Saved data entries
══════
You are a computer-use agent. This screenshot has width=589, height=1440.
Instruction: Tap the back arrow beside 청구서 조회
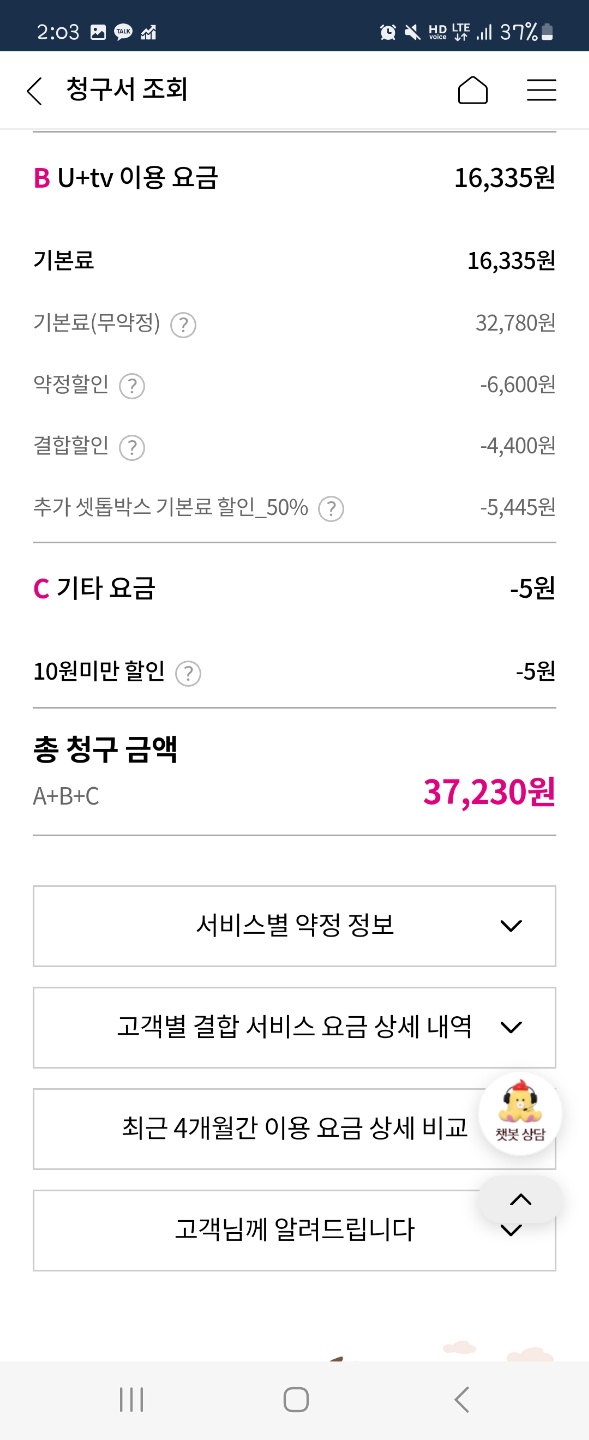tap(35, 91)
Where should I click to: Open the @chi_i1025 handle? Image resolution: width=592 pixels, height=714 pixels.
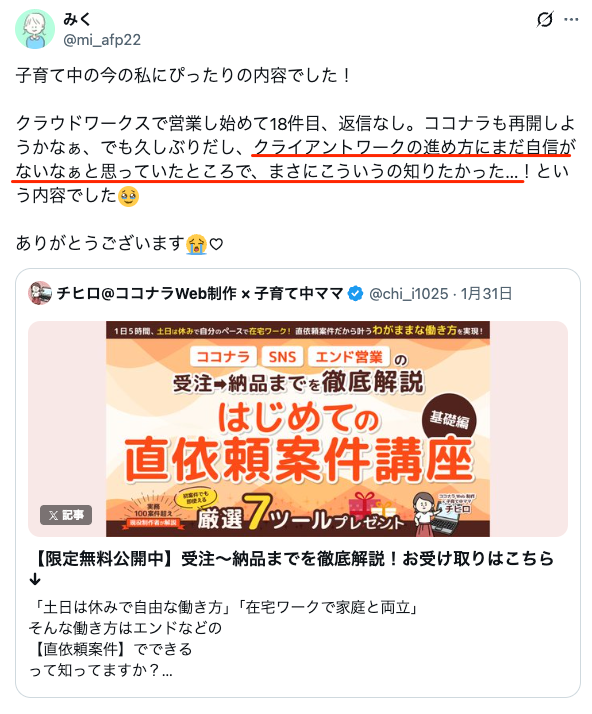(408, 294)
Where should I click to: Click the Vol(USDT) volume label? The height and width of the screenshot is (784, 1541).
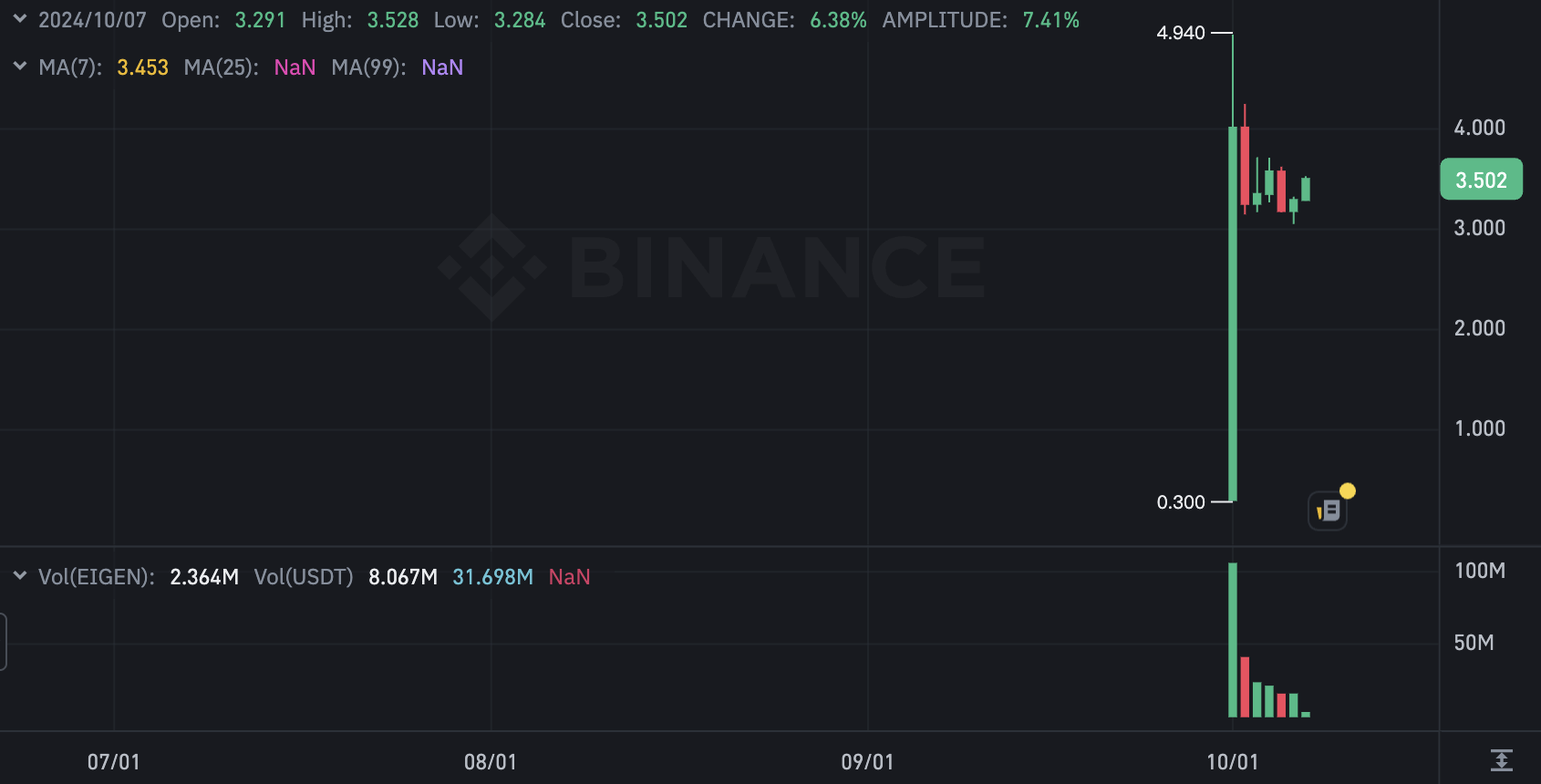click(x=303, y=577)
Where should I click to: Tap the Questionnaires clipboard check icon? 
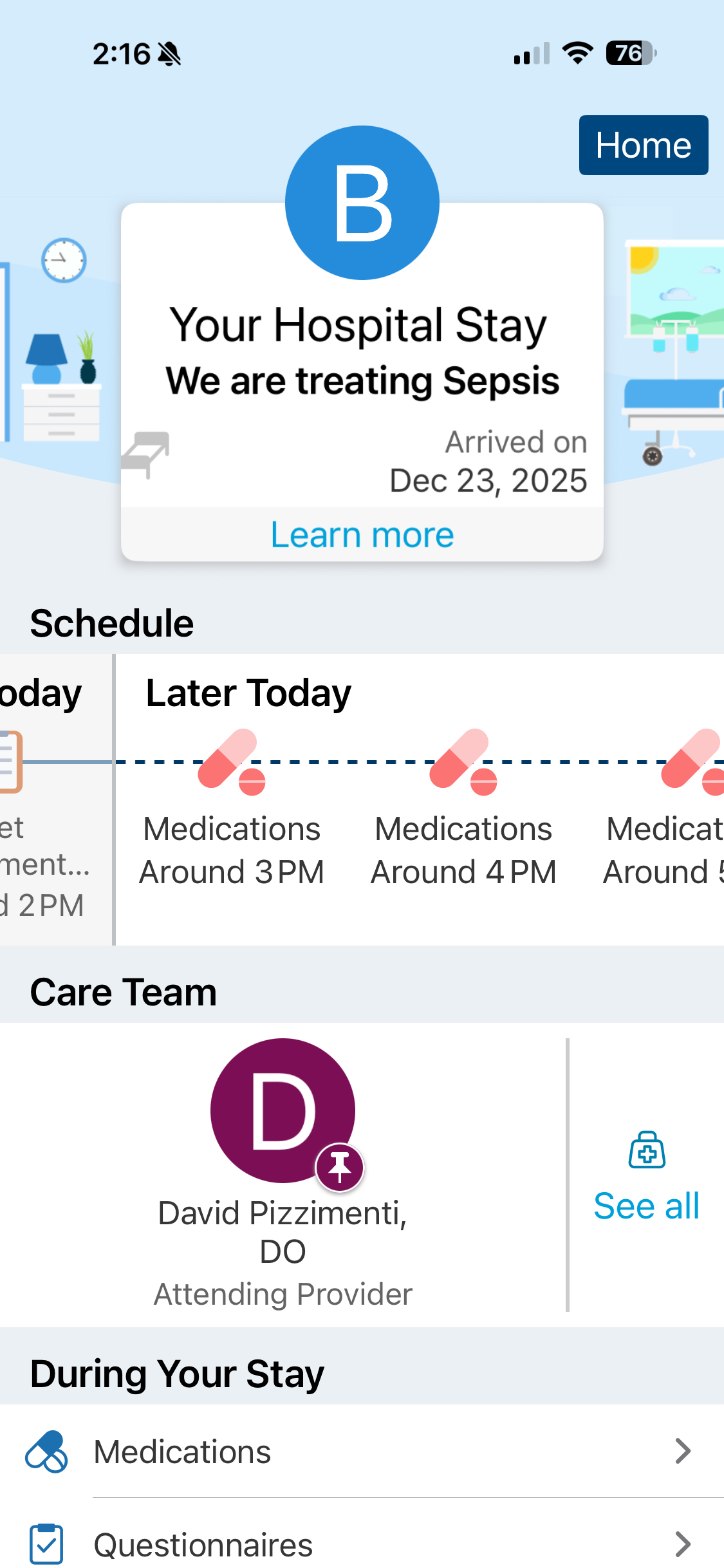coord(46,1544)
══════
Please reproduce the records above exactly, omitting every picture.

You are a computer-use agent. This screenshot has width=589, height=1440.
Instruction: Tap the back arrow beside 청구서 조회
tap(35, 91)
Where should I click to: Open the @chi_i1025 handle? Image resolution: width=592 pixels, height=714 pixels.
(408, 294)
Where should I click to: Click the Vol(USDT) volume label? The height and width of the screenshot is (784, 1541).
click(x=303, y=577)
Where should I click to: Tap the Questionnaires clipboard check icon? 
coord(46,1544)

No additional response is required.